When you are 'doing the dew' you gatta take that jeopardy even if you are considered the only one to go for it and you survive at the end. As a youth I also liked its attitude of ‘aggressiveness’ and 'roughness’ like many others did. The behavior of facing challenges' is kind of built in us. But recently one report was found in a renowned English newspaper, that our 'Do The Dew' trademark arranged a program of challenges and welcomed all sorts of youth from all sorts of locality of Dhaka. It would absolutely excite any youngster at the first place but the more I was going through the report the more my adolescence felt the humiliation and the embarrassment. Any youth would have felt the same. Just imagine I felt such humiliation and anger in me reading that stuff that I didn't know what to do then. The report said, "around 300 youth gathered at so and so place. They were from different renowned universities and institutions. All day long these educated youth one by one threw 'Plastic Balls' from a distance at the Plastic Bottles' were kept on the heads of other contenders. It sounds easy but it became more 'challenging' because, the plastic balls were thrown, been not at their targets since it was a windy day. Dear readers, by now you must have found what humiliation I was talking about. Its worthy to be a good joke to many but I'm afraid this kind of joke doesn't end there. There this program newly started on 'ZeeTV' (never seen but once) is called some 'Challenges'. It was arranged for a search of talents from the youth. So, a youth contender was about to given the 'green light' and he was emotionally so touched that he literally sat on the ground. Mean while, the host was mocking him with a tone of 'football commentary' in front of all by saying 'So and so already sat on the ground soon be found himself lying."

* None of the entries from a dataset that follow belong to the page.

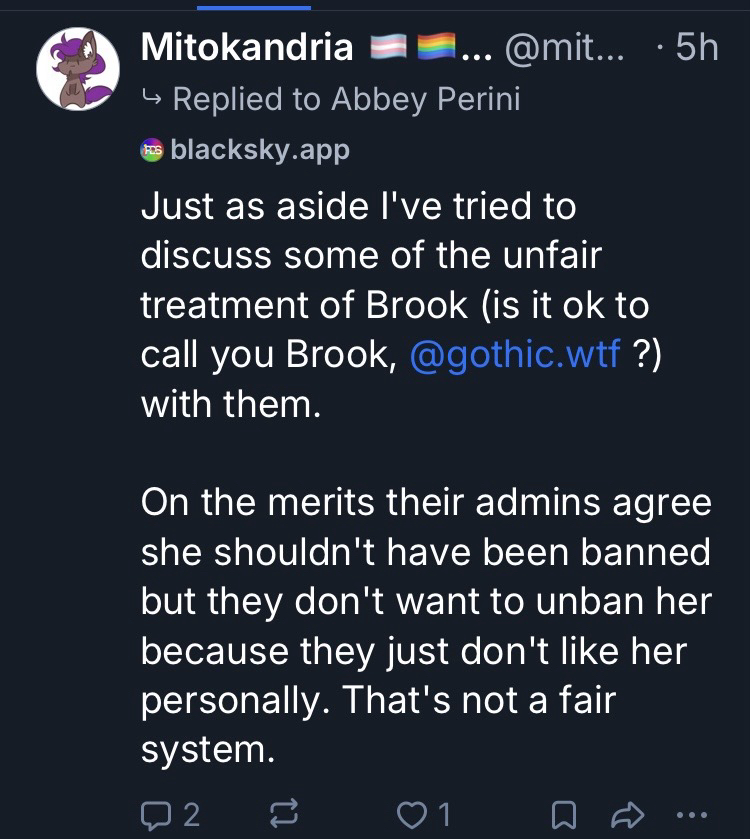Click the rainbow flag emoji in the name
Screen dimensions: 750x839
point(434,47)
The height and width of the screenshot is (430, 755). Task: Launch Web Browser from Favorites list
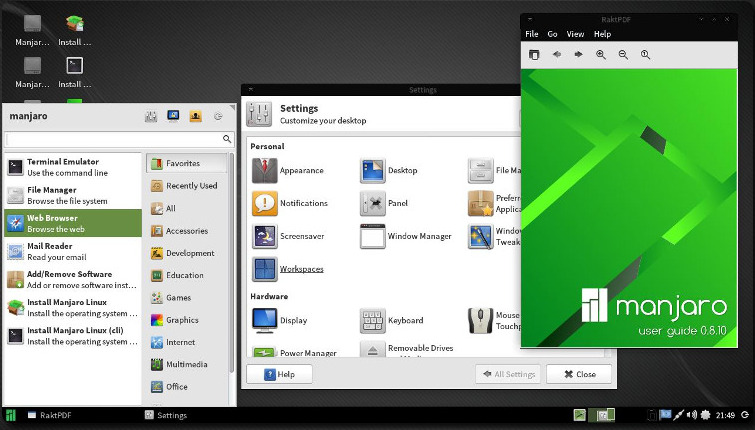point(72,223)
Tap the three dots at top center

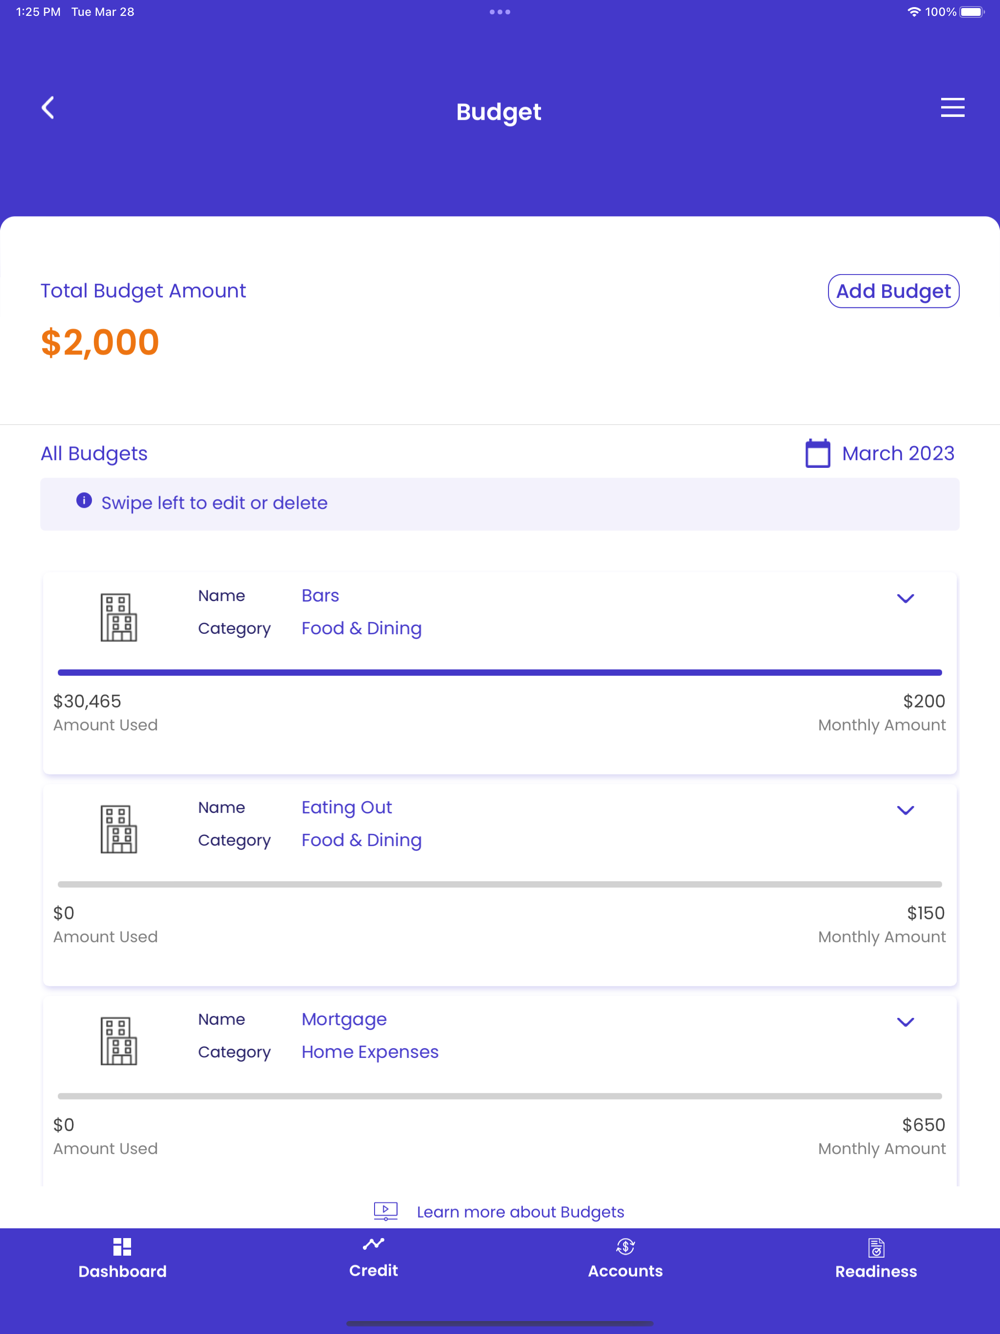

We neither can avoid such humiliation at our own grounds. Today's youth are called to these so-called programs of challenges (not better than a 'Jatra Show') and are mocked everyday and everywhere. They* mock us as they tell us to do 'bok bok' and 'cow cow' every Friday (hey, I'm not against mobile phone or any kind of technology. A youth can easily afford cell phone any time but he/she doesn't have to do 'bok bok' and 'cow cow' every friday bcoz 'they tell us so'). They indeed make fun of us when they say 'jore gola charo' and 'tomakei to khujse Bangladesh' and it is done so keenly that we never get near to their plans. In one hand, they instigate our human instincts with 'Mantras' such as 'Beauty Kiss' 'Jotil Prem' or 'Kothin Prem' and on the other they label us with the term 'Bokhate Chele' or 'Ut-thi Shontrashi'. Their cleverness has way passed the wit of a 'Jackal'.

We the youth must have a long hard look at ourselves...have we gone so low...that we don't realize we are being play of their Money Making 'Cheap' games!? What on earth happened to us!? How do they dare mocking us like that!? We are the nucleus of the society... a society runs with happiness only when the youth lives in it with leadership and responsibilities. Have they forgotten that every stress and turmoil, such as flood and terrorism in our place always brought by them are fought by the youth at the frontline?? Have they forgotten about worlds major changes are brought by the Generation of youth?? I tell them to look at the 'Berlin wall' was collapsed by the youth, look at 'Gibraltar' spain (Jabal-ut-Tariq or The Mountain of Tariq is the original form) conquered by a 17 years named Tariq ibn Ziad. Youth fought for their mother tongue in 1952. Youth toppled the dictatorial rule of Ershad in the early 90's. Yet youth are to be mocked, bluffed and neglected?!!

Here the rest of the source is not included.